TEXT UNDER STUDY:
******

Why I Don’t Diet (Anymore): The Case for Being A Little Fluffy
I want to start off by saying that this article is directed at a very specific group of people. I am not writing for those who, medically speaking, are obese, or are even very overweight. I have no expertise with being obese or very overweight so I believe I cannot speak to those experiences.
I am writing to those people who are currently working to maintain a certain level of leanness. I am also writing to those people who are working very, very hard to lose that last little bit of fluff – whether 5, 10, or heck, even 30 lbs. I am hoping that by this end of this, I have convinced you to put down the measuring cup, throw away your calipers, and hide your scale – at least for a little while. I would like to make the case for embracing your body as is because 1. I believe it will make you less crazy and 2. I am hoping to propel you toward actually living your life.
Now, I am not an expert on diets or losing weight, but I have had my own evolution during my fitness journey. When I first started my evolution during my senior year of college, I, very much, wanted to be lean. I was one of those who was highly motivated by fitspo. You know what I am talking about – the photos of fit women spread across the pages of magazines like Muscle and Fitness Hers and Oxygen; the pictures found on the “fitness” blog runs my 17 year old girls desperate to be “hot.”
You see, as the weird kid growing up with anxiety, I did things to exclude myself from other kids my age – mostly because they made me nervous. I wore weird clothes, dyed my hair dark, and I hit the books instead of making friends because, frankly, I just didn’t know how. Later, in college, after I joined a sorority, I began to let my shield down. After years of awkwardness and exclusion, I longed to be ‘normal.’ After years of dark makeup, weird clothes, dyed hair I cut myself, and a body that had been a slave to my pursuit of knowledge, I longed to be normal and I longed to be pretty.

******

GIVEN ENTRIES:
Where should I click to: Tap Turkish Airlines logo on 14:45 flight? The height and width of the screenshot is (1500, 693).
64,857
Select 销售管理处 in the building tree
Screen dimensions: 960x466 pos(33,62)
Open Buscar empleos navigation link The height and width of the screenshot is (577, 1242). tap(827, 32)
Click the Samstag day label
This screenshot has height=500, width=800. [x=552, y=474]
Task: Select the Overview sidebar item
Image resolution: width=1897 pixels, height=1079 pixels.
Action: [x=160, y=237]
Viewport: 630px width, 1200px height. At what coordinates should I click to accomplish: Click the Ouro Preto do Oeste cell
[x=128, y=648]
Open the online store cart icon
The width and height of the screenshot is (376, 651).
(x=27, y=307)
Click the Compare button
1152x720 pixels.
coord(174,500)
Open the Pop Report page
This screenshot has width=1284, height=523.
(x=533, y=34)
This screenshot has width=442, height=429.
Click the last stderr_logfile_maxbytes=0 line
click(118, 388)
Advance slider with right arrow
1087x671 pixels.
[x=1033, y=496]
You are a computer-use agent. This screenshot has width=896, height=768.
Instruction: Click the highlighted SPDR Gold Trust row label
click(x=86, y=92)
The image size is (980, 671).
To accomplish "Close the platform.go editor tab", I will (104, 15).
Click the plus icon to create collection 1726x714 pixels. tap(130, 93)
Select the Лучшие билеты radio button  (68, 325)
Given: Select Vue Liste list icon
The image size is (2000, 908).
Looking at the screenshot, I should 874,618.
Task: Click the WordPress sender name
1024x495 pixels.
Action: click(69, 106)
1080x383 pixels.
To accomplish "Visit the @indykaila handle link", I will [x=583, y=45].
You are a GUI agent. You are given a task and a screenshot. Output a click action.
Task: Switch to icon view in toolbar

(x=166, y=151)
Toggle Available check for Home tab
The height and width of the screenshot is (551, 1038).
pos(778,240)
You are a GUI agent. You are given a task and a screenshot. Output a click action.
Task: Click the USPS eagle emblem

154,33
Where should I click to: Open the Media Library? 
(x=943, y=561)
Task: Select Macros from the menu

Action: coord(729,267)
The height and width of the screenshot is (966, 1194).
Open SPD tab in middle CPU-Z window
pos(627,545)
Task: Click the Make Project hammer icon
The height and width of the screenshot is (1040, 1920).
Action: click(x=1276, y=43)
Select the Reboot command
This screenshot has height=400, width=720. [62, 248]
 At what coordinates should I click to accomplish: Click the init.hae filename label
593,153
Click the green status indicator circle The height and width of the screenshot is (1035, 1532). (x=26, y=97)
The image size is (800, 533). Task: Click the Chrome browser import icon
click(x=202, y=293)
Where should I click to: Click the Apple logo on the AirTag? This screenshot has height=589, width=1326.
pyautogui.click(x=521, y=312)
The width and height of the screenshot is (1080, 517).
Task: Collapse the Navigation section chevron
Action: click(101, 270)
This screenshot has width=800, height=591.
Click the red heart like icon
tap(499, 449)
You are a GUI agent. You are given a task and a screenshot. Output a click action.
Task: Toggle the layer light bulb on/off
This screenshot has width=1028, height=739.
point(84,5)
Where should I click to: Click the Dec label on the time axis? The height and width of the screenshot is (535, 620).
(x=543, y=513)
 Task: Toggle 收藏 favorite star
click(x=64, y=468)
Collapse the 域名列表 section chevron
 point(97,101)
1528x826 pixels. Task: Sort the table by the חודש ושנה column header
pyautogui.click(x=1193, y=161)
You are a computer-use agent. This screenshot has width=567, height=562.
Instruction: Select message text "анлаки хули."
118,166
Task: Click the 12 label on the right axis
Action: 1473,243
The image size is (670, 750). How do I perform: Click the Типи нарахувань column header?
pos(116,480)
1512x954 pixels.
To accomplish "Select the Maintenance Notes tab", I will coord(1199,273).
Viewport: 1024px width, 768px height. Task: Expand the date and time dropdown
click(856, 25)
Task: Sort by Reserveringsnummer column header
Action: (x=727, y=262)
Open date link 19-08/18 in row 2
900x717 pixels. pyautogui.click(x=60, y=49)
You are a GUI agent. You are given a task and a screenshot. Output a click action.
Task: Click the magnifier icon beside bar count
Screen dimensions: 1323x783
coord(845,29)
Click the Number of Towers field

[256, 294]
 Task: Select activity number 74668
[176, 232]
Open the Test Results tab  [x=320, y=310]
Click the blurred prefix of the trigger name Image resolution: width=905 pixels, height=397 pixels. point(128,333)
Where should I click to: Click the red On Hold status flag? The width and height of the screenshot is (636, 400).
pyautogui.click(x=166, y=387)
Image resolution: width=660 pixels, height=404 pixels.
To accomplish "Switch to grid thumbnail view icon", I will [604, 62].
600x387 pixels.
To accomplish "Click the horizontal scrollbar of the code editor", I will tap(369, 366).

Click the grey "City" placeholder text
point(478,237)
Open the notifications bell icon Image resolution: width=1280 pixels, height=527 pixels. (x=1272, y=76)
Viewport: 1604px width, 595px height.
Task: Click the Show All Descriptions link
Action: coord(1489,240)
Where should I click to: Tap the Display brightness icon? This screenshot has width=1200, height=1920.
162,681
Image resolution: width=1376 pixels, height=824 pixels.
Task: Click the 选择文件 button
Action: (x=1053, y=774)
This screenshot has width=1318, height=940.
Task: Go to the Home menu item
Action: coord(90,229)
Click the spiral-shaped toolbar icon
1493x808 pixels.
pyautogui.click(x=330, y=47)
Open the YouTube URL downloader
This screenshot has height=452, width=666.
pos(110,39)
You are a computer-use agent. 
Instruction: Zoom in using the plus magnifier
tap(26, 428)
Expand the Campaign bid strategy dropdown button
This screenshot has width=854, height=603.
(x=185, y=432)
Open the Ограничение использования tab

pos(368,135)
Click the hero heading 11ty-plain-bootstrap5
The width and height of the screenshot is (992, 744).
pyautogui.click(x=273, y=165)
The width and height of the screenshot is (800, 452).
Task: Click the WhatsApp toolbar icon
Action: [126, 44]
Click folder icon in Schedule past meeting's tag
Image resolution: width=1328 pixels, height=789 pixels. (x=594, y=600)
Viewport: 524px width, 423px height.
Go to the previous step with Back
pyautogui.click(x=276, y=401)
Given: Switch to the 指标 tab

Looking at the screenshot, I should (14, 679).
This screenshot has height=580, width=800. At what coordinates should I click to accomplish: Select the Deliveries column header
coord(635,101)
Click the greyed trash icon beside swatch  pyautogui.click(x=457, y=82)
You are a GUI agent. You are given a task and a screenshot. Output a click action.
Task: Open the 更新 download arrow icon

******

REQUIRED TASKS:
1. In the text on not dieting, when did the writer first start their fitness evolution?
2. In the text on not dieting, write out the passage from "I am writing" up to and including "living your life.", swapping "calipers" for "tape measure".

SOLUTIONS TO EACH TASK:
1. The writer started it during their senior year of college.

2.
I am writing to those people who are currently working to maintain a certain level of leanness. I am also writing to those people who are working very, very hard to lose that last little bit of fluff – whether 5, 10, or heck, even 30 lbs. I am hoping that by this end of this, I have convinced you to put down the measuring cup, throw away your tape measure, and hide your scale – at least for a little while. I would like to make the case for embracing your body as is because 1. I believe it will make you less crazy and 2. I am hoping to propel you toward actually living your life.